Each line in the records below, from the one that contains "Screen dimensions: 418x174" to the one that contains "Where should I click to: Click chevron", should be reproduced exactly, the first and last included.

Saved data entries
%%

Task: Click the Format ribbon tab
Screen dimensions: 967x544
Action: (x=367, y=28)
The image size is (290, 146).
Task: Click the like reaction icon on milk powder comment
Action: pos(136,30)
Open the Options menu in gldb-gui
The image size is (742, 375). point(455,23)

%%
%%

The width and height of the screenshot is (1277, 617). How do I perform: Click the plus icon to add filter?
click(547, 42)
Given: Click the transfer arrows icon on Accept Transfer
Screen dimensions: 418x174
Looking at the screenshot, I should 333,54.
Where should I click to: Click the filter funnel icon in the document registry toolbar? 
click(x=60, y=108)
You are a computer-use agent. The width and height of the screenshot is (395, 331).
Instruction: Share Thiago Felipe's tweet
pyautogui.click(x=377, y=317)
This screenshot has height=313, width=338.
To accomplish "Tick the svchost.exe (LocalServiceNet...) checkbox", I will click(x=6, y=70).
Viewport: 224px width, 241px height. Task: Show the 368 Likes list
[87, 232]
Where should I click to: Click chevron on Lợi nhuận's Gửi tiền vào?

%%
%%

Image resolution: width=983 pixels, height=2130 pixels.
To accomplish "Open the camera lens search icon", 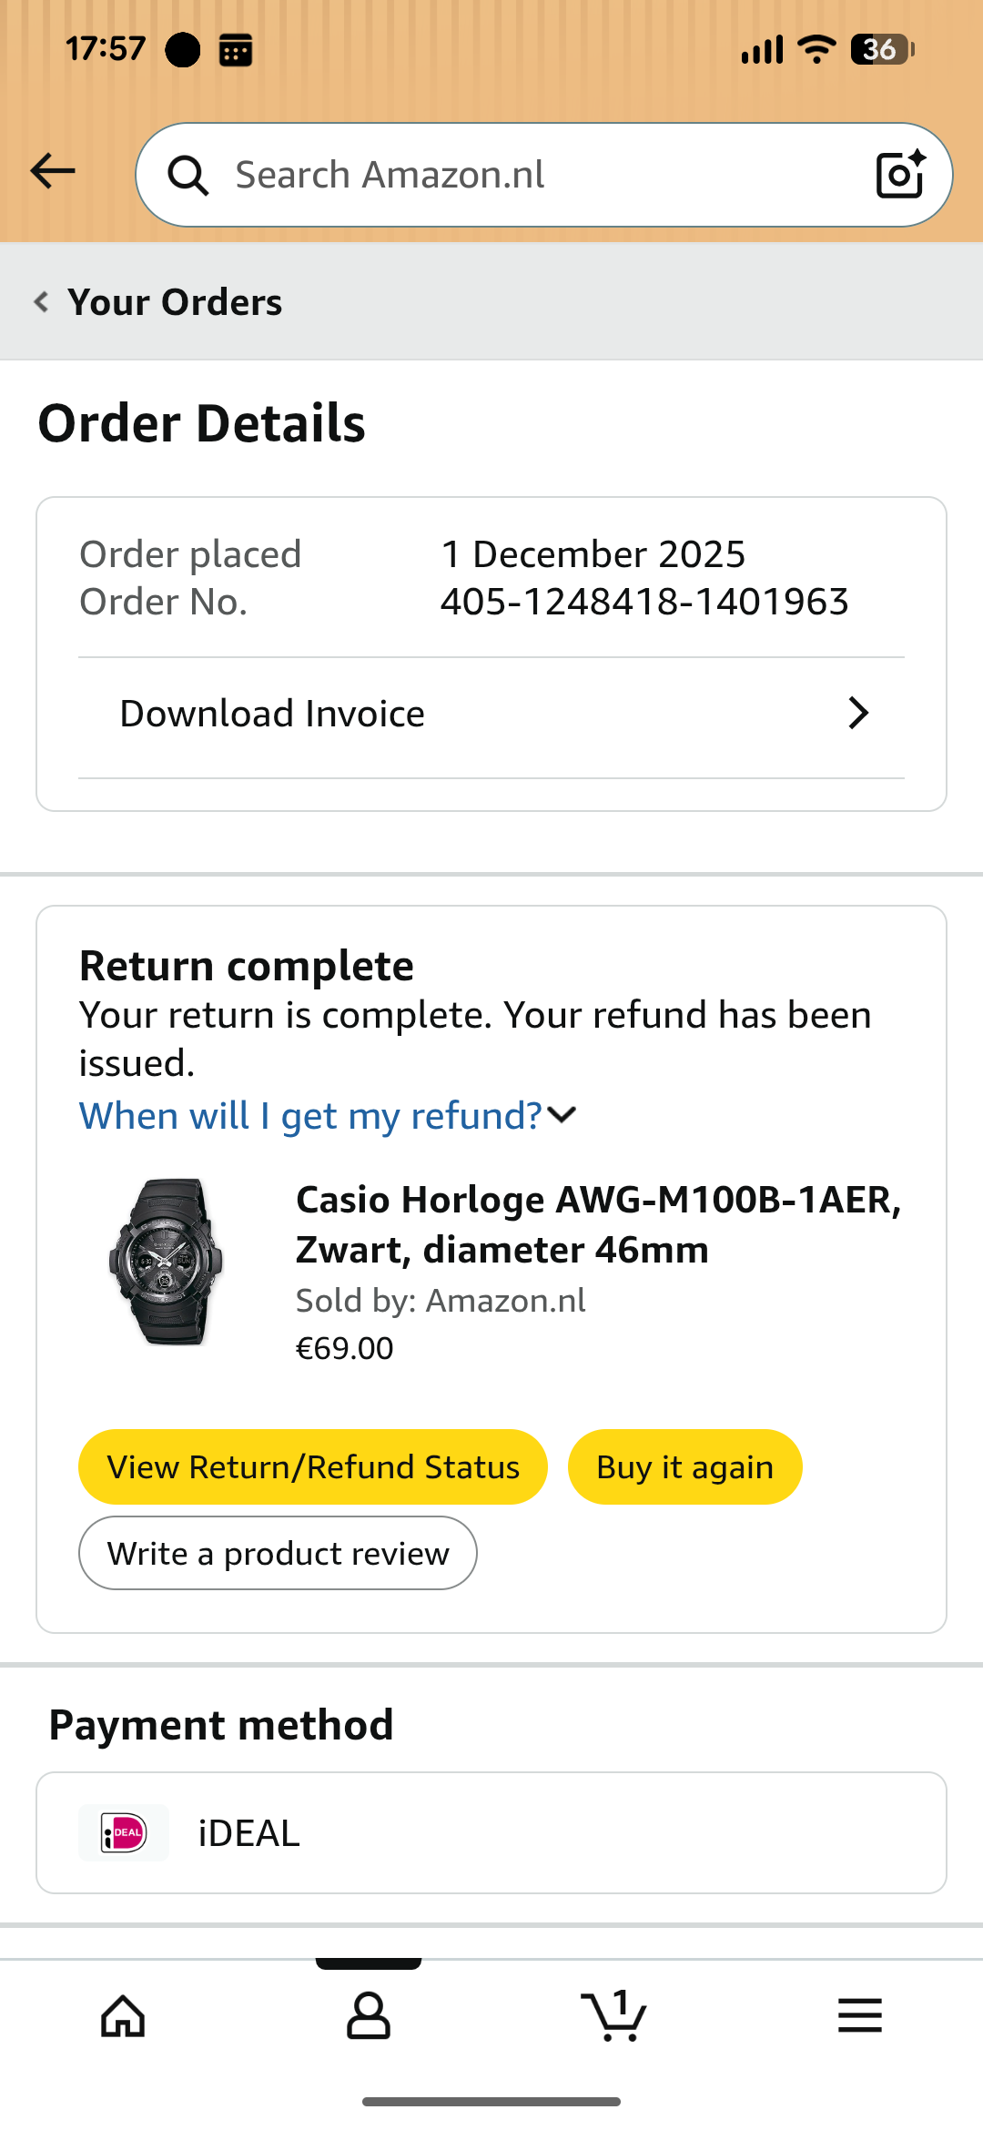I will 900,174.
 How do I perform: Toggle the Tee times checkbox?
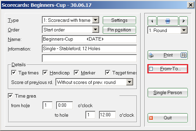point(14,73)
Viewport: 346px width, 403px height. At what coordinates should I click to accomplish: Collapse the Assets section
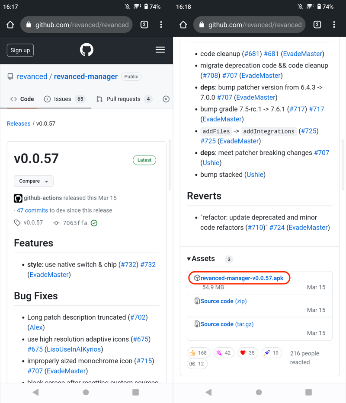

%%

# EXERCISE RESPONSE:
Screen dimensions: 418x174
Looking at the screenshot, I should 333,54.
Where should I click to: Click the filter funnel icon in the document registry toolbar? 
click(x=60, y=108)
You are a computer-use agent. The width and height of the screenshot is (395, 331).
Instruction: Share Thiago Felipe's tweet
pyautogui.click(x=377, y=317)
This screenshot has height=313, width=338.
To accomplish "Tick the svchost.exe (LocalServiceNet...) checkbox", I will click(x=6, y=70).
Viewport: 224px width, 241px height. Task: Show the 368 Likes list
[87, 232]
Where should I click to: Click chevron on Lợi nhuận's Gửi tiền vào?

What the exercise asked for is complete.